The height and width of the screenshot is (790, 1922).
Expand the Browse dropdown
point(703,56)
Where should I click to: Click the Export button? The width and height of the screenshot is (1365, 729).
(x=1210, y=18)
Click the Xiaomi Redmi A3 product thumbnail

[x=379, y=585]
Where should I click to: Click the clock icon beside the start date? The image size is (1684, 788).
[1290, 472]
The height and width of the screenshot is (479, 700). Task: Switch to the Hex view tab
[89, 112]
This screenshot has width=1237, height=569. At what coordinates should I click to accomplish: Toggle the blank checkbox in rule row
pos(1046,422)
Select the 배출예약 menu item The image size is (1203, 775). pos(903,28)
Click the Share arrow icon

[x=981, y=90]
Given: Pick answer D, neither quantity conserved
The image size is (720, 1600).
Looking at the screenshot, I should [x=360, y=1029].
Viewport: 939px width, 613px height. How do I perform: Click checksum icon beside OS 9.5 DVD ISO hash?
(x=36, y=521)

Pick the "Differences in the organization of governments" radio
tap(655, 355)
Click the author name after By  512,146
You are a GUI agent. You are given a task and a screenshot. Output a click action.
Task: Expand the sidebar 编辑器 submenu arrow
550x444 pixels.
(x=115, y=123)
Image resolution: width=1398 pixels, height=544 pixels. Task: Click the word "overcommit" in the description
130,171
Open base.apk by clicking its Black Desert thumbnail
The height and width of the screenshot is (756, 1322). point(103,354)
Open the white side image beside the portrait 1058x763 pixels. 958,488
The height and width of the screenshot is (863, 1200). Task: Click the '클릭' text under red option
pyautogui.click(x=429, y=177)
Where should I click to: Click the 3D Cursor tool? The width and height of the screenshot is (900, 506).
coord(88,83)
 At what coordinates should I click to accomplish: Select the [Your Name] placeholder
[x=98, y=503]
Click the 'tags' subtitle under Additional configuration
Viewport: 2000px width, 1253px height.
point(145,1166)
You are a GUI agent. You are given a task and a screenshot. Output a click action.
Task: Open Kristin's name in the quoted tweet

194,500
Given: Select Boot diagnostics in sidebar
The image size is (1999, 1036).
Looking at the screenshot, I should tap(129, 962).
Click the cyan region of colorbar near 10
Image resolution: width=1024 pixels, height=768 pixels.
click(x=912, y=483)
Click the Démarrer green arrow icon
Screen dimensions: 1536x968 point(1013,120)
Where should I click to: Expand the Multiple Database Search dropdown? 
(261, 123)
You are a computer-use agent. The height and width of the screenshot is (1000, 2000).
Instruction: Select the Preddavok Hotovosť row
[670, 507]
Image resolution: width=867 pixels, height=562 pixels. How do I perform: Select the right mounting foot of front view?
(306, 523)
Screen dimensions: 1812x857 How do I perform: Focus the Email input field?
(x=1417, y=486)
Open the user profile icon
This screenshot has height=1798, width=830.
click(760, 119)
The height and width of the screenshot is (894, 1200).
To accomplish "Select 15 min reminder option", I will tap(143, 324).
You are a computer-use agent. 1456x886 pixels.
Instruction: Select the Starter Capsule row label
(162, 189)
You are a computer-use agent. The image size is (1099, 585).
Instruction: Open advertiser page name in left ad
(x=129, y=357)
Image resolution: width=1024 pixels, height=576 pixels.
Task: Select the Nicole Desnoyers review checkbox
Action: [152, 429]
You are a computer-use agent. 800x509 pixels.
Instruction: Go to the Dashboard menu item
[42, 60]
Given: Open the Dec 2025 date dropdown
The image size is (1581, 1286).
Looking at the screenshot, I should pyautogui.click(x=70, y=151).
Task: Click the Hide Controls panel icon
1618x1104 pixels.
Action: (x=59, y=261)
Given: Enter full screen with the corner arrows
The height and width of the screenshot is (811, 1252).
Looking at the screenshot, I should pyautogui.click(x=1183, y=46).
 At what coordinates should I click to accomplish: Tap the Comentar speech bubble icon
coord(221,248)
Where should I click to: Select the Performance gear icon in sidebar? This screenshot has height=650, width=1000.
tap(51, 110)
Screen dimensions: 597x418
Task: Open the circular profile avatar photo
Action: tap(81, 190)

__Your objective__. Look above for the line that holds "Given: Open the Dec 2025 date dropdown", then copy it and each line after it exactly, through the last line of the data.

__The completed task__.
Given: Open the Dec 2025 date dropdown
The image size is (1581, 1286).
Looking at the screenshot, I should pyautogui.click(x=70, y=151).
Task: Click the Hide Controls panel icon
1618x1104 pixels.
Action: (x=59, y=261)
Given: Enter full screen with the corner arrows
The height and width of the screenshot is (811, 1252).
Looking at the screenshot, I should pyautogui.click(x=1183, y=46).
 At what coordinates should I click to accomplish: Tap the Comentar speech bubble icon
coord(221,248)
Where should I click to: Select the Performance gear icon in sidebar? This screenshot has height=650, width=1000.
tap(51, 110)
Screen dimensions: 597x418
Task: Open the circular profile avatar photo
Action: tap(81, 190)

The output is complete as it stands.